Since nobody else answered I'll give it a try.
A steering damper is a hydraulic cylinder that prevents sudden changes.
Often the steering dynamics of a vehicle may cause vibrations to be
transfered into the handling of the vehicle. A steering damper allows
deliberate changes in the steering, but prevents the smaller changes from be
transfered into the attitude of the vehicle.
I imagine that for an offroad vehicle this would help to prevent minor
impact changes in the steering from being transfered from the surface of the
track to the steering.
I am familiar with steering dampers for motorcycles with sidecars. In this
case a side hack rig may have steering vibration or steering jitter at
certain speeds due to harmonics and/or imperfect setup. The steering damper
absorbs the energy of the vibration, but allows deliberate changes in
steering from the rider.
My understanding is that if you don't NEED a steering damper and you are
riding competitively you should not use one. It takes slightly more upper
body strength to handle. This can be can have an accumulated tiring affect
over a long race or for street riding a long road trip.

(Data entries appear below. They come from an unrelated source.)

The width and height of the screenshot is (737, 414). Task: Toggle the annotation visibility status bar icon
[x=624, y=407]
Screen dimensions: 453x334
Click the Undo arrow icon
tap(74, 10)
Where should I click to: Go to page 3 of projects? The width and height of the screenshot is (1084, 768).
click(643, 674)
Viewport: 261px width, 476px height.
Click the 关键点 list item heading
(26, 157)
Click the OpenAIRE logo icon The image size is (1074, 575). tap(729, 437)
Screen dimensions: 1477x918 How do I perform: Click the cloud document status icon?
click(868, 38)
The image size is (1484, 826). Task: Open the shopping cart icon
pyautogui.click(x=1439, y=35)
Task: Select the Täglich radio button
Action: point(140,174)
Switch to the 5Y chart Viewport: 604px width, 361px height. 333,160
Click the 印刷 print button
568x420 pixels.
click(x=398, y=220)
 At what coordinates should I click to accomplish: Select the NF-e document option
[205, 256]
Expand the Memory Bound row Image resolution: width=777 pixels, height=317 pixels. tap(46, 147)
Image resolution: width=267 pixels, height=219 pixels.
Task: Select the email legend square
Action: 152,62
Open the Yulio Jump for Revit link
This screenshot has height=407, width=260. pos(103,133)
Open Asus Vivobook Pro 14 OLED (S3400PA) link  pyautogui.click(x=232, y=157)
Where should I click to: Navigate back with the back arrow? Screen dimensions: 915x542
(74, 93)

Please, anybody with more experience with steering dampers please feel free
to correct me.
--
http://abate.hypermart.net
Bob La Londe
ABATE of Arizona - Yuma Chapter
P.O. Box 7389
Yuma AZ 85364
In a nutshell, steering dampers absorb high-impact hits to your front
wheel (which are frequent on a dirt bike thanks to ruts, rocks, roots,
etc.). This absorption allows the rider to maintain better control of
the motorcycle, and ride faster through gnarly sections of trail. I use
a Scotts, and I find that it saves my ass often. I am able to ride
longer, faster, and crash less often. WER makes a good one too.
Chris
I have one (a Scott's) and I like it. It is completely adjustable. You can
set it so you get some benefit without any additional steering effort... if
you like. I keep mine set a little stiffer than that. I can say it has saved
my but a many times. I would find it hard to believe that anyone
(riding/racing woods, trails, etc) could ever be so good that they could not
benefit from a steering stabilizer (damper). But I won't insist too strongly
that Shane Watts, Scott Summers, etc get one if they don't already have one.
:)
dsc
Not really. Steering dampers do exactly that - they increase the damping
factor of the steering system such that harmonic oscillations (known to
rednecks and knuckle-draggers as "headshake" ;) cannot occur. A side
benefit, allegedly, is resistance to minor deflections, as you mentioned.